Q4: I’ve got myself a super-telephoto (500/4 say) and I’m disappointed, is something wrong with the lens?

Probably not. The technique to get a good super-telephoto shot is different to other telephoto shots.
You’ve got a much narrower angle of view. That’s okay for large animals but makes searching for smaller animals trickier.

Also, that extra focal length will exacerbate any motion in the camera or lens. So plan on using a tripod. That means a good tripod and a good tripod-head.

And this means building up experience with this combination is important. Techniques that worked okay with a 200mm lens don’t extrapolate seamlessly to a 500mm lens.

Q5: Do you use super-telephotos?

No, not anymore. Having lighter gear means I can go deeper into wilderness areas and I usually work on ways to get closer. This is probably aided by the fact that my usual habitats have short lines-of-sight and lots of cover.

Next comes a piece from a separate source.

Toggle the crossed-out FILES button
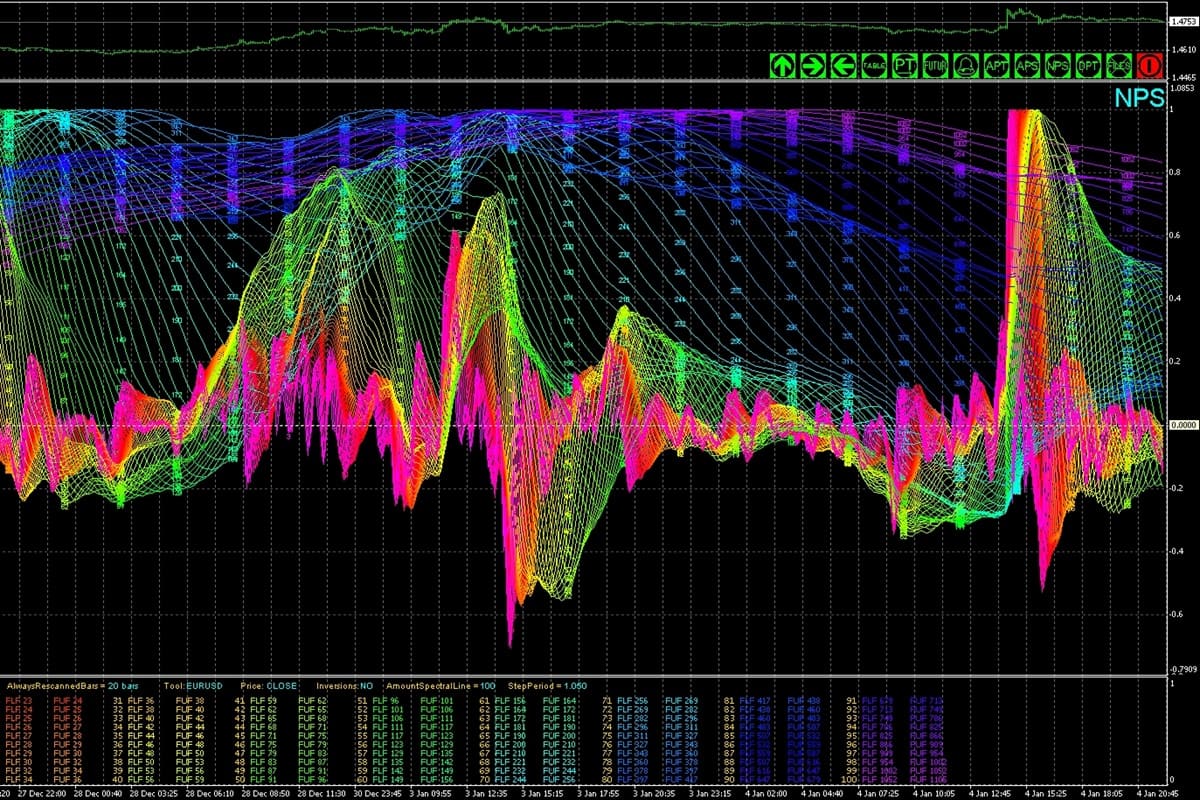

It also makes travel more convenient. By sticking to (sharp) long telephotos I escape the need for tripods and heavy lenses. It’s kind of funny going to spots in Asia and realising that everybody with the super-telephotos and tripods, aren’t found more than 100m away from the car-park.

I am however, waiting on Sony to see whether the new 500mm super telephoto will suit me.

So does that mean I shouldn’t get a super-telephoto?

Depends on you. There are some kinds of shots that you can only get with a super-telephoto. In which case, it will be the appropriate solution. But having a lot of gear (heavy lenses, tripods etc) to carry around may hinder you get other types of wildlife shots.

So if you understand the pros and cons, that the subjects you want to photograph do not suit a ‘blind’ technique or similar, then don’t let me stop you.

OTOH, if you think wildlife photography is just a matter of slapping on the longest lens you can find and wandering aimlessly in a wilderness area, then maybe it’s time to think about the issue a bit more.

Q6: What should I get for the Sony Alpha system?

Okay, if I was starting from scratch here would be my preferred kits.

First, for the single lens solution I would get the Sony 70-400 G SSM lens. Now, it is going to be a bit too slow for some action-type shots but you get the combination of IQ and focal length you need. You could dabble with the 70-300 G but it’s not going to be as versatile as you would need.

Second, for a mobile kit I’d get a 70-200/2.8 with an older Minolta 300/4 G and a 1.4x TC.

Third, my portable kit would be the 70-200/2.8 G with the 300/2.8 G and the 1.4x and 2x TC. This has a good combination of IQ, speed and reach.

Fourth- my heavy kit would be the 70-200/2.8 G with the 300/2.8 and ‘promised’ 500 G Sony super-telephoto. The 500 could be replaced with the older Minolta 600/4, but I think the SSM function of the 500 will provide a better tracking function. I’d keep the 1.4x TC with this also.

I’d only get the 500/8 reflex lens if I already had a G telephoto.

Q7: Any other tips?

First, be safe. Big carnivores may regard you as a soft, pink tasty-snack. And just because you don’t intend to harm a venomous snake or doe with her fawns, doesn’t mean they will leave you alone. If they see you as a threat, then you may be attacked. Don’t take your inspiration for wildlife interaction from the Disney channel.

Second, know when not to take a shot. Ideally, your behaviour should not disturb or threaten wildlife. Case in point, I avoided taking a shot of an endangered loris in Yunnan because I didn’t want to blast the nocturnal primate with my flash.

Third, try to get something interesting. I get totally uninspired by seeing ‘the crocodile on the riverbank’ shot. Often the best wildlife shots are those where the animal is exhibiting behaviour that is rarely captured by others.